>> start Provided records

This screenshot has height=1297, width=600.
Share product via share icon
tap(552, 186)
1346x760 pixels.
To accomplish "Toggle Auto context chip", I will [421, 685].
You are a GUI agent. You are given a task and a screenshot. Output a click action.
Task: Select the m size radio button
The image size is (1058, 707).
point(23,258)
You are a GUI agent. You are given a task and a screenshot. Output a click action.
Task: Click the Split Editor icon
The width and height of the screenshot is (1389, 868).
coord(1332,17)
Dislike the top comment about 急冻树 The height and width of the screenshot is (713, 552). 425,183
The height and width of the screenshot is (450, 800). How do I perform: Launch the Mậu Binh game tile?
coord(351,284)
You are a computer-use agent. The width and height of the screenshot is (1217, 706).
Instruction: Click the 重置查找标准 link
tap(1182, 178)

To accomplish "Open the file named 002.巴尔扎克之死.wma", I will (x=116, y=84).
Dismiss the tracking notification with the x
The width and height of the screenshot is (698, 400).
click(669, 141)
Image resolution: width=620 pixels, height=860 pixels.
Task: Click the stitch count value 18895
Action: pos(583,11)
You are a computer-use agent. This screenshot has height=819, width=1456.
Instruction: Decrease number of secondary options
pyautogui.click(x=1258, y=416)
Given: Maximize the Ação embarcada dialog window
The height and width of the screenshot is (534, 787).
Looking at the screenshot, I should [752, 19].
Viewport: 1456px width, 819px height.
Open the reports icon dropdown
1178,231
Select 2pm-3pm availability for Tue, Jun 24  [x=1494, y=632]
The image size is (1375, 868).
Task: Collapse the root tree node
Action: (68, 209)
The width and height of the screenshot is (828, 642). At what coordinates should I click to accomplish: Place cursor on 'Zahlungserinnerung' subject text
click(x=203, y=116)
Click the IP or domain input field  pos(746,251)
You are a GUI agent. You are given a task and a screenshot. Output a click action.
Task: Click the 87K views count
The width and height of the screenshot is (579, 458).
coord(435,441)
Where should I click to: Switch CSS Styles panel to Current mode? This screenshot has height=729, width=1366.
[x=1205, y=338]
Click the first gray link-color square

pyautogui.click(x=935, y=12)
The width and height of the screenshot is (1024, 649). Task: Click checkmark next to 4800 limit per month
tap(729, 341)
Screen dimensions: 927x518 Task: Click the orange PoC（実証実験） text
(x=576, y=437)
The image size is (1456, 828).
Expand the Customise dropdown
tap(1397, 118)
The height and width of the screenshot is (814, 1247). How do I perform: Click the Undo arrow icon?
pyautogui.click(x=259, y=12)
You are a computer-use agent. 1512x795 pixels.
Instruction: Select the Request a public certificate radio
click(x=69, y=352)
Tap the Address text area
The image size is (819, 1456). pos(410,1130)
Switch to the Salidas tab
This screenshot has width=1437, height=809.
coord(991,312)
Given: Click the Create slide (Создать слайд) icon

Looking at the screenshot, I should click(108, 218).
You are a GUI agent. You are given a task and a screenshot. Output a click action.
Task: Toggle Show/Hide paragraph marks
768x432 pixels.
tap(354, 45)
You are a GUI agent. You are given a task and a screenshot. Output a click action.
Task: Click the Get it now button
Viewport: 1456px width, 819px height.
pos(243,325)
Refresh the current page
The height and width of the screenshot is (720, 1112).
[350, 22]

>> end Provided records

> **Exercise instructions**
Which rows above contain the string "Open", with case counting? Pick out each such row and copy it in full.

> **Exercise answer**
To accomplish "Open the file named 002.巴尔扎克之死.wma", I will (x=116, y=84).
Open the reports icon dropdown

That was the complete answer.